Every designer has their own way of approaching the brief stages. We get together with our clients (via Zoom these days!) and start with discovery. Discovery includes a workbook and covers the critical elements of your brand strategy.

We’ll talk about target customers, end goals, your brand’s values, voice and personality. We then use this information to build the brief together. Doing it this way is the best way for us to get inside of your mind and see what you’re seeing, but also see what your customers see too!

If you’re approaching a designer to talk about your logo design, be prepared to talk about far more than just logo design. Ensure you give all the juicy information about who the design is for and how it will be used. Don’t forget to keep an open mind and let your designer get creative too!

What are the dos and don’ts when it comes to designing a logo?


  • Do make sure everything is easy to read and understand by everyone.
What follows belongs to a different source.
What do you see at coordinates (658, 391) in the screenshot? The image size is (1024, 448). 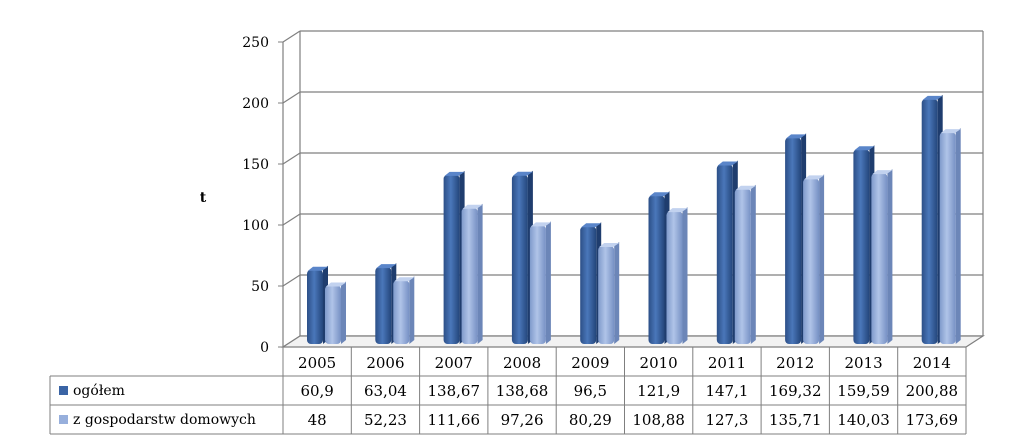 I see `data-label: 121,9` at bounding box center [658, 391].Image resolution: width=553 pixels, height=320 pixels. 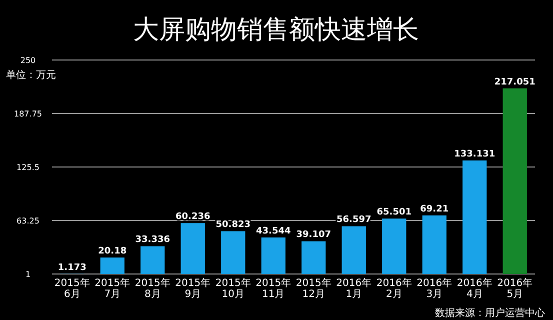 I want to click on data-label: 217.051, so click(x=515, y=82).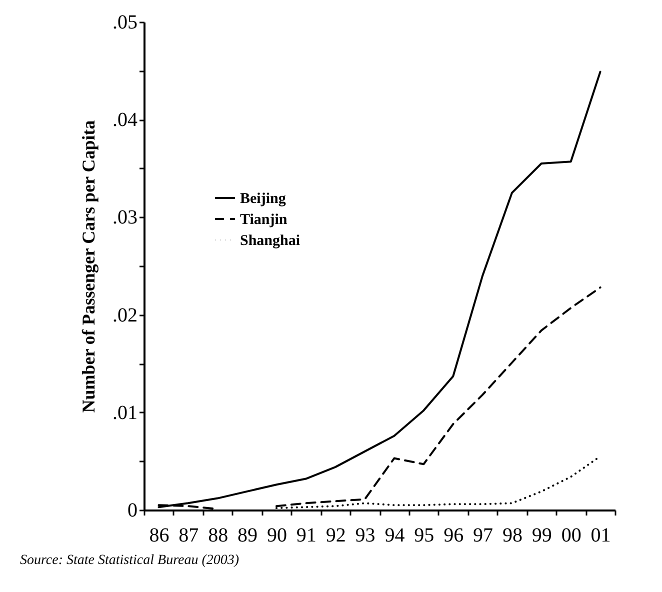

Try printing your logo out and sticking it on your wall to make sure you can read it easily
  • If using a handwritten font, don’t use something super scrawly that is difficult to make out


  • Do use type hierarchy to make sure the name of your boutique is the first bit of text the eye drawn to
  • Don’t let your tagline become more prominent or more obvious than the name

Minimum Size

  • Do figure out the minimum size you can display your logo, and don’t go any smaller than this! No one can read fuzzy letters that look like dots


  • Wherever you are placing your logo, do make sure you allow plenty of room around the edges for it to stand out and look its best
  • Don’t bunch up items or add a frame around your logo, so it’s hard to pick out amongst the crowd


  • Do make sure your logo has enough contrast against its background, so it shows up clearly
  • Don’t make people squint to read the details

In the end, excellent logo design is simple and easy to understand. Don’t overcomplicate it!

Can you give any examples of strong brand logos?

The Ancoats Florist has beautiful branding. The handwritten logo is easy to read yet an elegant representation of the personal service you receive. Love it.

Remember, keep your logo clear and recognisable, and then build up the rest of your brand identity around it to keep everything “on brand”. Happy designing!